Converting iPhone HEICs to JPEGs in Bulk — the Bash Way
Because I just wanted a normal picture and Apple hates standards.

If you’ve ever tried pulling your iPhone photo library onto your PC, you might’ve noticed two things:
- Apple stores images in
.HEIC
format, which is something you’ve never heard of and don’t want to deal with - They nest photos inside a directory structure that looks like it was designed by a random number generator
All you wanted was a bunch of normal JPEGs. But instead, you’re stuck with mystery folders full of files your software can’t open. Neat.
The Problem
- iPhone stores images in
.HEIC
, which Windows kind of supports… but kind of doesn’t - You have hundreds of photos, spread across a maze of folders
- You just want
.jpg
files you can email, upload, or open without consulting the App Store
The Solution
This short Bash script recursively converts all .HEIC
files to .jpg
, flattening the result into a single target directory. It can also handle duplicates and ignore irrelevant files:
#!/bin/bash
# Source directory where your nested photos are
SOURCE_DIR="put/source/directory/here"
# Target directory to save converted JPEGs
TARGET_DIR="/put/target/here"
mkdir -p "$TARGET_DIR"
find "$SOURCE_DIR" -type f \( -iname '*.heic' -o -iname '*.HEIC' \) | while read -r filepath; do
filename="$(basename "$filepath" .HEIC)"
filename="$(basename "$filename" .heic)" # covers both upper/lower case
# Ensure unique names in case of filename collisions
output_file="$TARGET_DIR/${filename}.jpg"
count=1
while [[ -e "$output_file" ]]; do
output_file="$TARGET_DIR/${filename}_$count.jpg"
((count++))
done
# Convert using ImageMagick
convert "$filepath" "$output_file"
echo "Converted: $output_file"
done
Dependencies
This script works on linux and Windows with WSL.

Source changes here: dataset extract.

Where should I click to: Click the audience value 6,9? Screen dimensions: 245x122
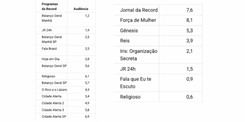click(87, 117)
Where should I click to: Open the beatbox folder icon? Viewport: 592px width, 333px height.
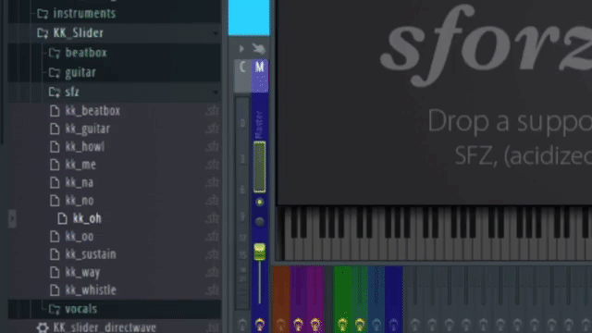(x=55, y=53)
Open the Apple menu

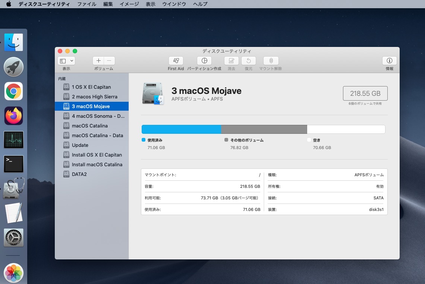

It requires ImageMagick, which you can install on Ubuntu with:
sudo apt update && sudo apt install -y imagemagick libheif1
Some versions of ImageMagick don’t include HEIC support out of the box. If you get errors, try installing libheif-dev
and rebuilding, or use a tool like heif-convert
from the libheif-examples
package.
Yes, this script will overwrite nothing and keep filenames unique. You’re welcome.
Final Thoughts
This isn’t groundbreaking automation. But it’s the kind of thing that saves you an afternoon of suffering—which is honestly what scripting is all about. Write something once, and let it quietly do your dirty work forever.
Now go convert those cursed files and reclaim your photo library.